A damning report from the Victorian Ombudsman into the state’s child protection system has identified 754 vulnerable children in Gippsland who haven’t been allocated a case worker.

The Nationals Member for Gippsland Darren Chester said the report highlighted concerns he had raised in Federal Parliament when responding to the nation’s apology to the ‘Forgotten People’.

Mr Chester, who is a member of Parliamentarians Against Child Abuse and Neglect, supported the apology to victims of abuse in state care but stressed the need for increased community vigilance.

“When it comes to the health and wellbeing of our children, we must all commit ourselves to never looking the other way,” Mr Chester told Parliament.

“We need to provide our children with the environment where their physical, emotional and social needs are all catered for. That is an individual family responsibility and a community responsibility. But where those families and communities fail, for whatever reason, governments have a role and a sacred trust to step in and provide assistance to our nation’s children.

“We must make the prevention of child abuse a national priority for our community.”

Mr Chester said the Victorian Ombudsman’s report was an indictment on the Brumby Labor Government and highlighted the Minister’s failure to protect vulnerable children in regional communities, including Gippsland.

“The Minister has failed to explain to the people of Gippsland why more than 60% of child protection cases weren’t allocated a case worker,” Mr Chester said.

“She should also explain why three child protection workers in Gippsland are handling 459 cases between them. Unfortunately for the Minister, there is no reasonable explanation for allowing ‘at risk’ children to continue to live under these terrible conditions.”

Mr Chester said more staff and resources needed to be directed towards child protection along with positive parenting programs, improving financial literacy and support for families which were struggling to cope.

“The staff at support agencies are completely overwhelmed and they are dealing with complex issues, often involving drugs and alcohol abuse along with unemployment and poverty,” Mr Chester said.
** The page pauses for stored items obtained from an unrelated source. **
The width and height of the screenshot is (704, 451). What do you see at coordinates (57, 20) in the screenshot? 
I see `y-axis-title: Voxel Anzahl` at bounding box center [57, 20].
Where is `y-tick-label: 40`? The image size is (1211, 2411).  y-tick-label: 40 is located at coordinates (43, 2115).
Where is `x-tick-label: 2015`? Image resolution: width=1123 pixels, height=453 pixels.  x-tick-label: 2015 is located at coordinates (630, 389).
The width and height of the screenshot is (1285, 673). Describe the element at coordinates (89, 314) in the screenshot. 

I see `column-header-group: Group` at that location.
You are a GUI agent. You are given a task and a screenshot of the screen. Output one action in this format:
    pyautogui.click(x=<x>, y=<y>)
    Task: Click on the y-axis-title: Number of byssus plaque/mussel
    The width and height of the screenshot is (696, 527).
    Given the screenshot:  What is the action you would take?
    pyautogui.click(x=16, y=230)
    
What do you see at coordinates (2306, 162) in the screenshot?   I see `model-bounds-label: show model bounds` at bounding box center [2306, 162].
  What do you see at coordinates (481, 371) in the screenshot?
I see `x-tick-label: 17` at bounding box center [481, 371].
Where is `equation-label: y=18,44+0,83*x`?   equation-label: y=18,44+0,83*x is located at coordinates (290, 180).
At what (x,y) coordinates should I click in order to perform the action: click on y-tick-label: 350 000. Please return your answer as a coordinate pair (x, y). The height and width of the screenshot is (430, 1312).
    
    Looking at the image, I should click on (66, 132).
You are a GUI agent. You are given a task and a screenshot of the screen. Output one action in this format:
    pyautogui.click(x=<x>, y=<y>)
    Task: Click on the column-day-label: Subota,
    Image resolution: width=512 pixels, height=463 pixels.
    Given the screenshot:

“Gippsland’s situation is part of a much wider problem facing young people across our nation. According to the National Association for the Prevention of Child Abuse and Neglect, 33,000 individual Australian children are known to be abused or neglected each year.

“One in four girls and one in seven boys are sexually abused by the age of 18. Thirty thousand children are living in out-of-home care for their care and protection; one in four children have witnessed violence against a parent; and one in 10 teenagers regularly binge drink.”

Mr Chester said action is needed to move forward and improve the current system.

“It should be a higher priority across our nation to prevent child abuse and neglect to ensure the safety and wellbeing of every child.

“There needs to be an improved system in place to provide the necessary care and support for at risk children.”